::: RECORDS FOR THIS EXERCISE
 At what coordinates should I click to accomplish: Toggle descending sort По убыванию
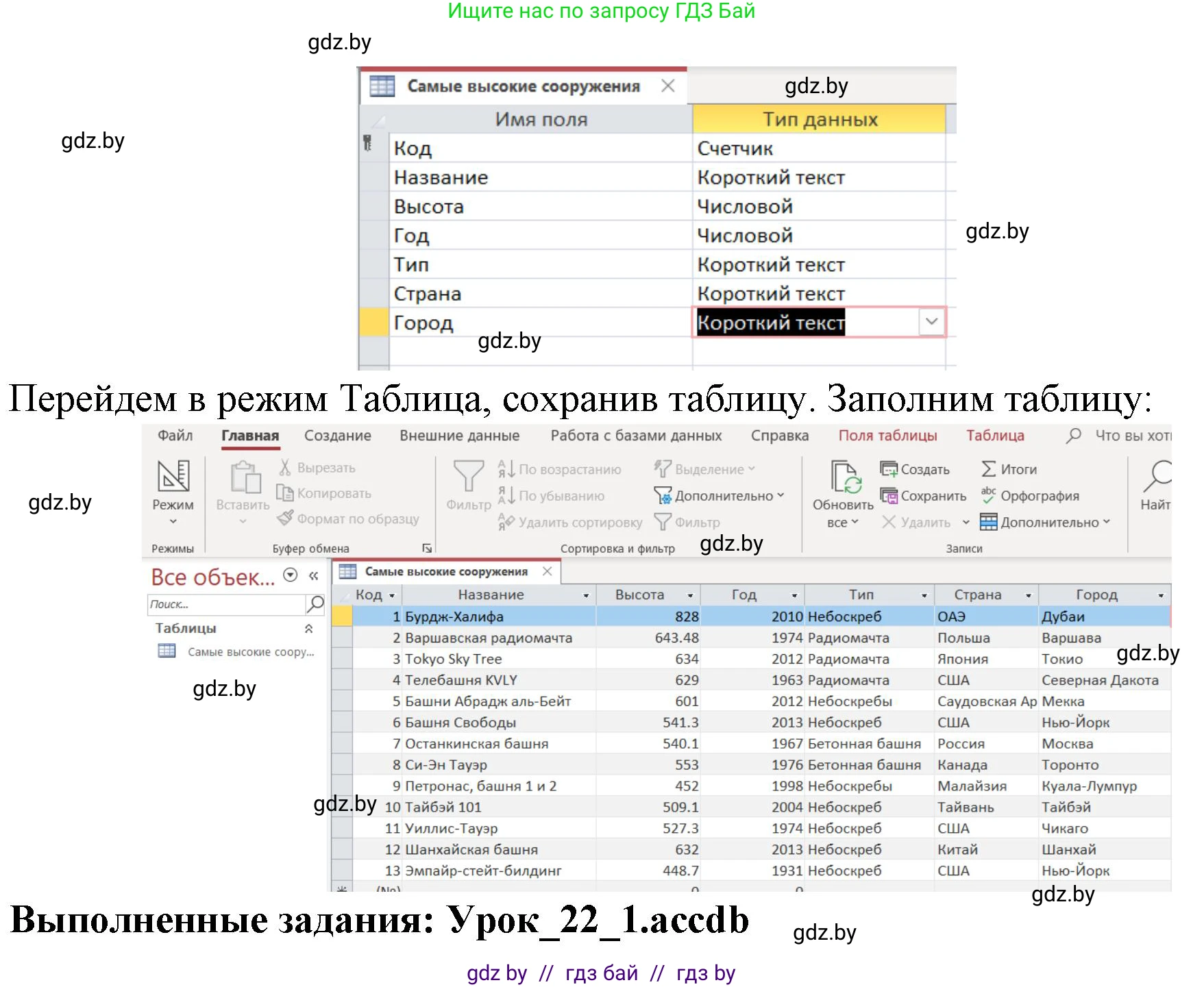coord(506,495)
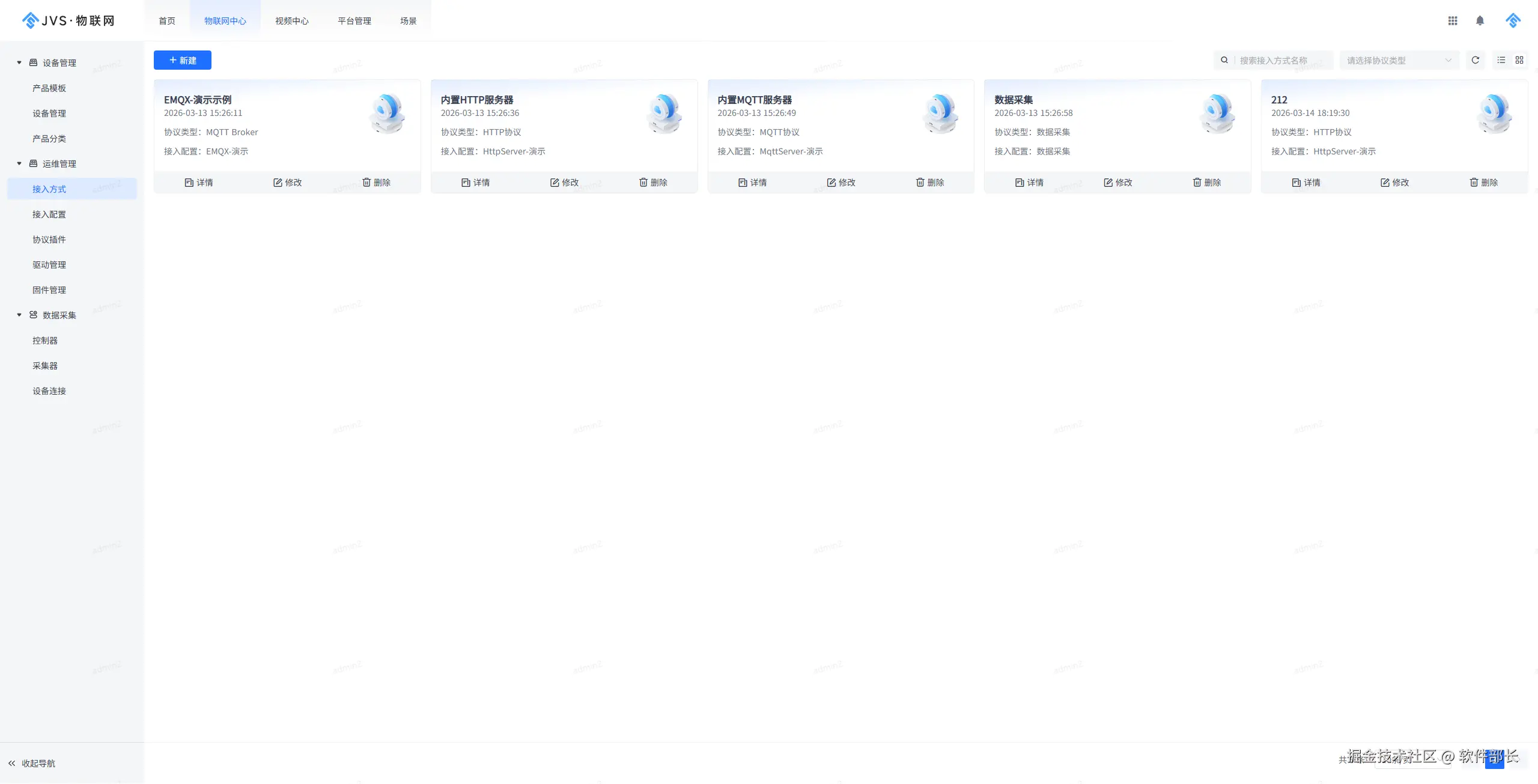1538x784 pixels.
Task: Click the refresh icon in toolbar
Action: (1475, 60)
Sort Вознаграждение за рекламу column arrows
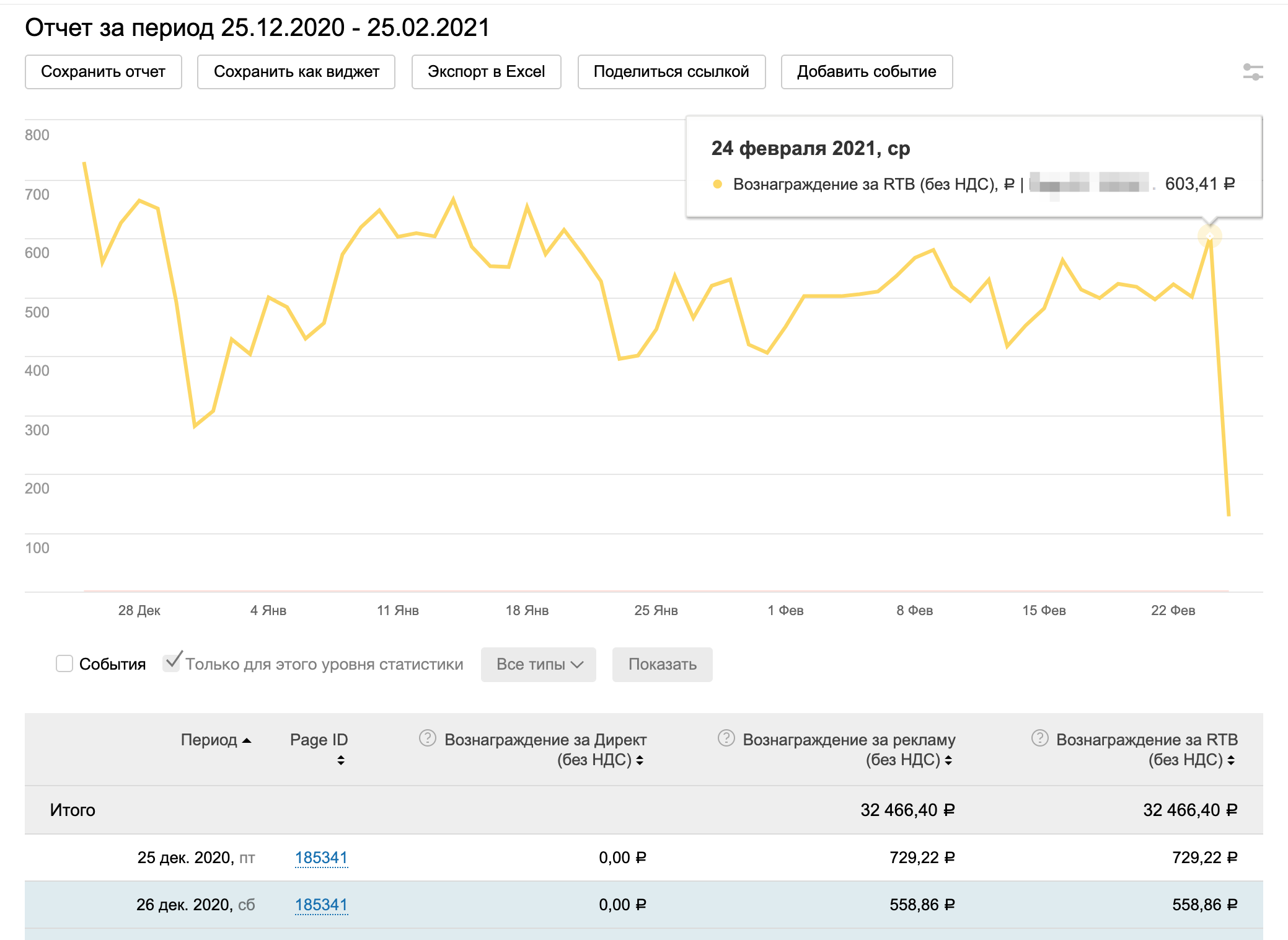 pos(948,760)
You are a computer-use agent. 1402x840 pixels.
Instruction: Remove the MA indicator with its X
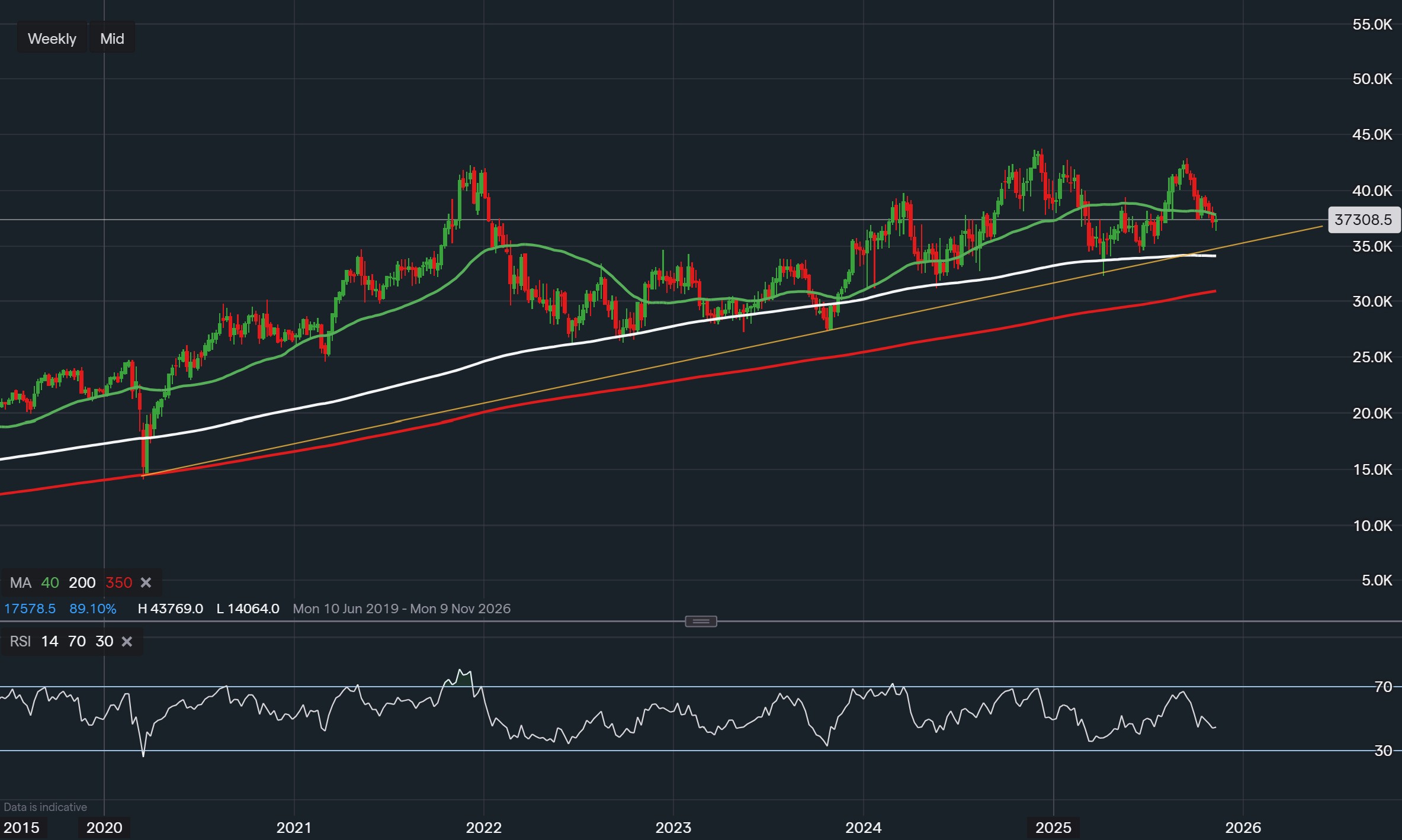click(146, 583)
::::::
WORK ORDER: Take the entries above and restate them word for word, minus their images.

RESPONSE:
 At what coordinates should I click to accomplish: Toggle descending sort По убыванию
coord(506,495)
1538x784 pixels.
Task: Click the refresh icon in toolbar
Action: (1475, 60)
Sort Вознаграждение за рекламу column arrows
 pos(948,760)
You are a computer-use agent. 1402x840 pixels.
Instruction: Remove the MA indicator with its X
click(146, 583)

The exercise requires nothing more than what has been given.